On Tuesday, the rupee fell past 64 to the dollar for the first time and bond yields spiked to a five-year high before the Reserve Bank of India (RBI) stepped in to sell dollars.

Late in the day, the RBI said it would buy long-dated government bonds worth Rs 8,000 crore through an open market operation on August 23 and would decide after that on the amount and frequency of further operations as warranted.

The bond buying comes after a series of liquidity-tightening measures failed to support the rupee although these steps sent interest rates surging.

"I think the steps will help the rupee positively," as foreign investors are attracted back to Indian debt on the expectation of falling yields, said N.S. Venkatesh, treasurer at IDBI Bank.

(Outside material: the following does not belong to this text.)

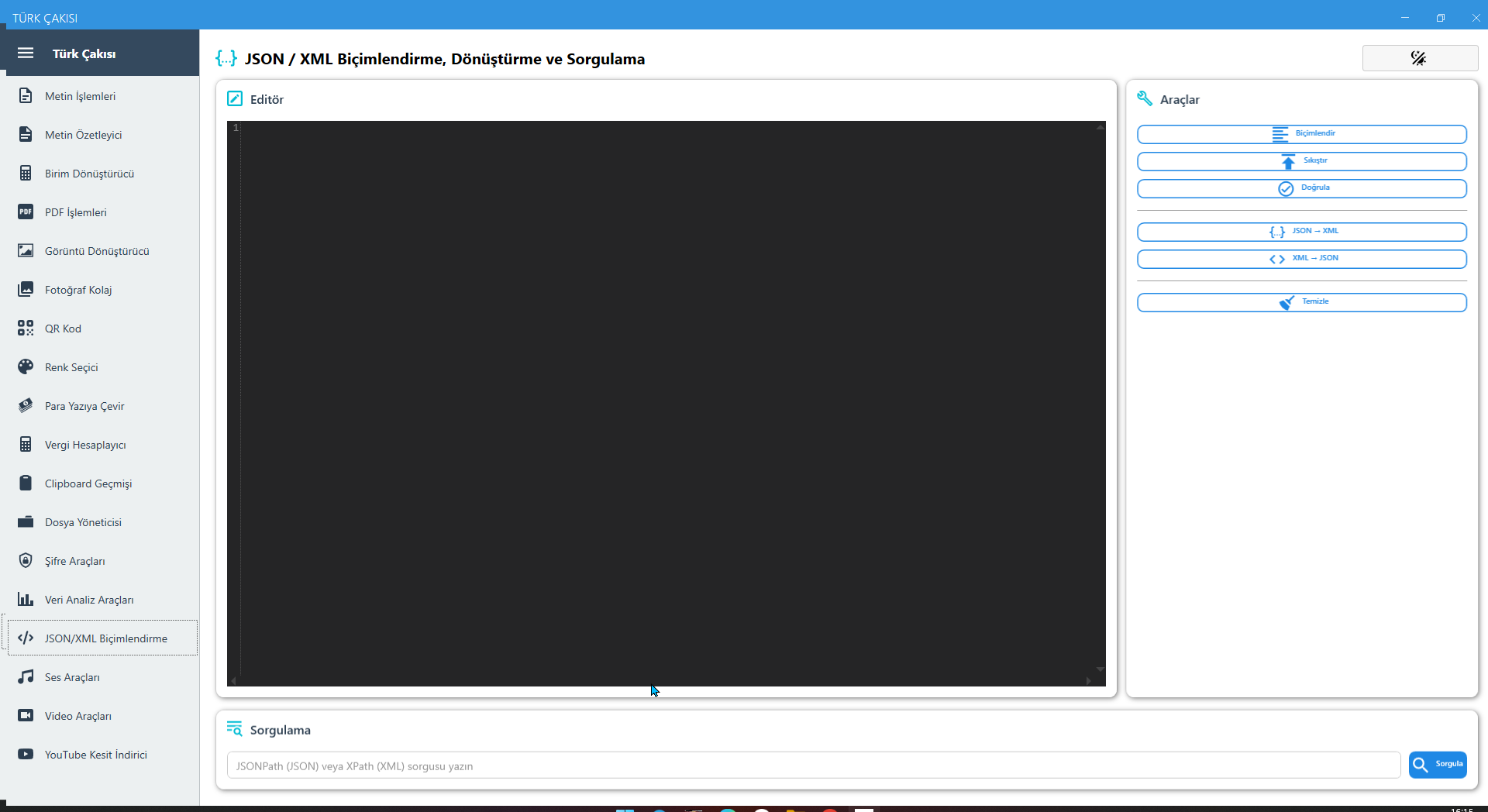The height and width of the screenshot is (812, 1488).
Task: Click the Clipboard Geçmişi icon
Action: 26,483
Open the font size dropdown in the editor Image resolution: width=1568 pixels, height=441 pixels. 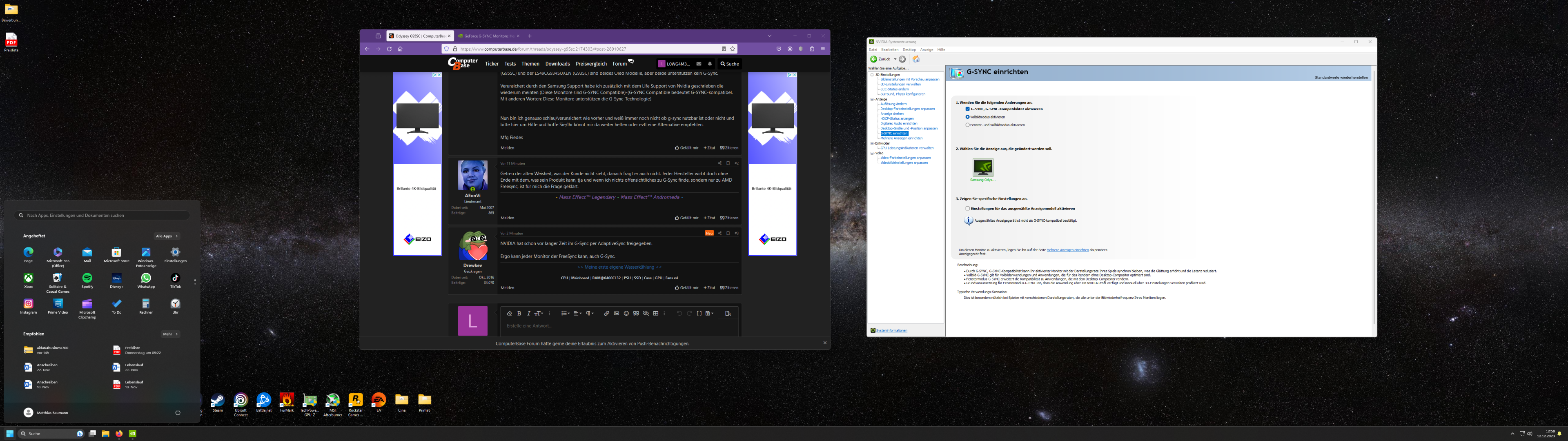coord(539,313)

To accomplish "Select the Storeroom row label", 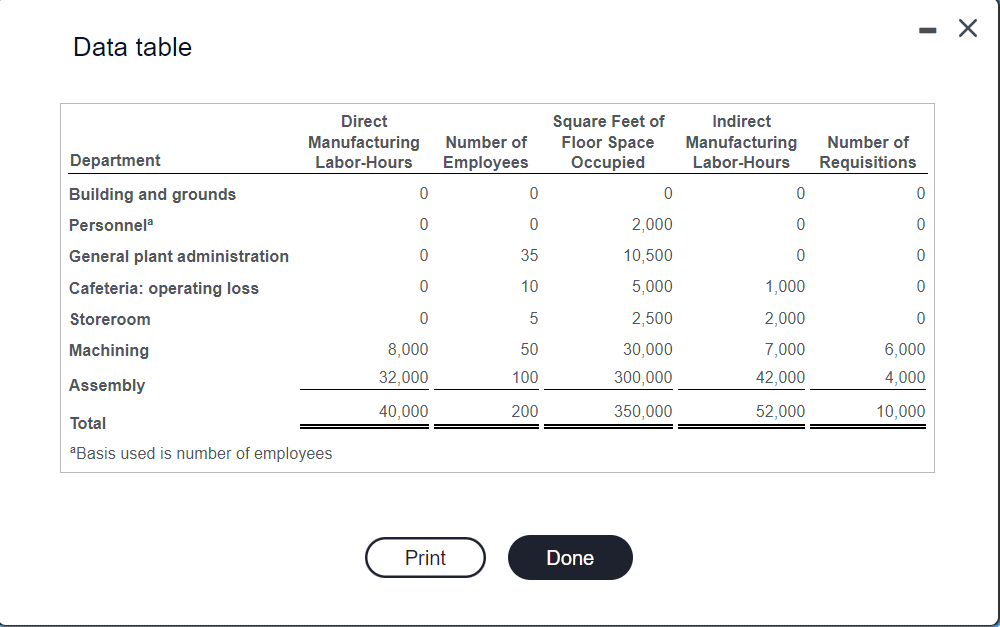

Economic affairs secretary Arvind Mayaram said there was no need currently for a bond issue to non-resident  Indians (NRIs). He also ruled out capital controls, which is likely to soothe foreign sentiments.

The RBI also relaxed rules on mandatory bond holdings for banks, known as the statutory liquidity ratio, which will help protect lenders from large mark-to-market losses.

In contrast to an earlier rule asking banks to cut their hold-to-maturity bond holdings gradually to 23 per cent of deposits, the RBI on Tuesday allowed banks to retain those holdings at 24.5 per cent of deposits.

SL Bansal, chairman of PSU lender OBC told NDTV that the RBI's measures are a welcome relief for the banks.

"Banks were sitting on huge mark to market losses, but these unexpected losses since July 15 have been taken care of now," he added.